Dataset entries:
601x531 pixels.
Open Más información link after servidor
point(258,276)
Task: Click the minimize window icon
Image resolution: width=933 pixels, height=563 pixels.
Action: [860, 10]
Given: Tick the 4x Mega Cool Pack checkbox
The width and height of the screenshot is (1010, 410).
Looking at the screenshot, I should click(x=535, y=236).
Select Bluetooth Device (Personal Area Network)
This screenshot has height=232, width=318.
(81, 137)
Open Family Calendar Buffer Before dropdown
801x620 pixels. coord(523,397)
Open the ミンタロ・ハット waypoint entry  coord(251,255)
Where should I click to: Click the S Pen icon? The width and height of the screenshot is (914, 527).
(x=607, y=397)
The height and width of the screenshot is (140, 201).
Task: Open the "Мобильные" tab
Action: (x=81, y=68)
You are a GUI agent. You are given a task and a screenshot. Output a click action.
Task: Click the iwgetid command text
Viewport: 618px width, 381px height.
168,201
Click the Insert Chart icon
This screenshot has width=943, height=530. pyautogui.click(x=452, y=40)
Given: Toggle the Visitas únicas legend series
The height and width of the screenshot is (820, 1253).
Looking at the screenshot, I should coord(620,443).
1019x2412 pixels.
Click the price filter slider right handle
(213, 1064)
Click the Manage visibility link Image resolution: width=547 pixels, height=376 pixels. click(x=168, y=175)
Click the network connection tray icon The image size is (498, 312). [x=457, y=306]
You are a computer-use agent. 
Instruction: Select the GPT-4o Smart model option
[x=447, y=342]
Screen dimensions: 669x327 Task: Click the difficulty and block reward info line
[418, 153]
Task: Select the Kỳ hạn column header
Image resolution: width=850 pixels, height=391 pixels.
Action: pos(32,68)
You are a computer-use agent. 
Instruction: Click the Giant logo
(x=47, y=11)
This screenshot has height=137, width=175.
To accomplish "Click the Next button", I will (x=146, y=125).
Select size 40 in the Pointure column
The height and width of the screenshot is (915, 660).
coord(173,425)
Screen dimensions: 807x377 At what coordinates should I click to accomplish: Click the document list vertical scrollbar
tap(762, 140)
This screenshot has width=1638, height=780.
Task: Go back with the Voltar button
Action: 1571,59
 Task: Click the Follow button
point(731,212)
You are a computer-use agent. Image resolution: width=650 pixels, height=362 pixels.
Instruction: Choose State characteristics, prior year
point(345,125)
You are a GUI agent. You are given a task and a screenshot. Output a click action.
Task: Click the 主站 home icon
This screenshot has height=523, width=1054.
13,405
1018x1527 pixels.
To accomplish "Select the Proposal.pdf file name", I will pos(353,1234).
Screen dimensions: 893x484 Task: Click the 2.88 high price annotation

> [Aim of the exercise] In full and without error, transcribe each of the entries.

> [Task response]
601x531 pixels.
Open Más información link after servidor
point(258,276)
Task: Click the minimize window icon
Image resolution: width=933 pixels, height=563 pixels.
Action: [860, 10]
Given: Tick the 4x Mega Cool Pack checkbox
The width and height of the screenshot is (1010, 410).
Looking at the screenshot, I should click(x=535, y=236).
Select Bluetooth Device (Personal Area Network)
This screenshot has height=232, width=318.
(81, 137)
Open Family Calendar Buffer Before dropdown
801x620 pixels. coord(523,397)
Open the ミンタロ・ハット waypoint entry  coord(251,255)
Where should I click to: Click the S Pen icon? The width and height of the screenshot is (914, 527).
(x=607, y=397)
The height and width of the screenshot is (140, 201).
Task: Open the "Мобильные" tab
Action: (x=81, y=68)
You are a GUI agent. You are given a task and a screenshot. Output a click action.
Task: Click the iwgetid command text
Viewport: 618px width, 381px height.
168,201
Click the Insert Chart icon
This screenshot has width=943, height=530. pyautogui.click(x=452, y=40)
Given: Toggle the Visitas únicas legend series
The height and width of the screenshot is (820, 1253).
Looking at the screenshot, I should coord(620,443).
1019x2412 pixels.
Click the price filter slider right handle
(213, 1064)
Click the Manage visibility link Image resolution: width=547 pixels, height=376 pixels. click(x=168, y=175)
Click the network connection tray icon The image size is (498, 312). [x=457, y=306]
You are a computer-use agent. 
Instruction: Select the GPT-4o Smart model option
[x=447, y=342]
Screen dimensions: 669x327 Task: Click the difficulty and block reward info line
[418, 153]
Task: Select the Kỳ hạn column header
Image resolution: width=850 pixels, height=391 pixels.
Action: pos(32,68)
You are a computer-use agent. 
Instruction: Click the Giant logo
(x=47, y=11)
This screenshot has height=137, width=175.
To accomplish "Click the Next button", I will (x=146, y=125).
Select size 40 in the Pointure column
The height and width of the screenshot is (915, 660).
coord(173,425)
Screen dimensions: 807x377 At what coordinates should I click to accomplish: Click the document list vertical scrollbar
tap(762, 140)
This screenshot has width=1638, height=780.
Task: Go back with the Voltar button
Action: 1571,59
 Task: Click the Follow button
point(731,212)
You are a computer-use agent. Image resolution: width=650 pixels, height=362 pixels.
Instruction: Choose State characteristics, prior year
point(345,125)
You are a GUI agent. You are given a task and a screenshot. Output a click action.
Task: Click the 主站 home icon
This screenshot has height=523, width=1054.
13,405
1018x1527 pixels.
To accomplish "Select the Proposal.pdf file name", I will pos(353,1234).
Screen dimensions: 893x484 Task: Click the 2.88 high price annotation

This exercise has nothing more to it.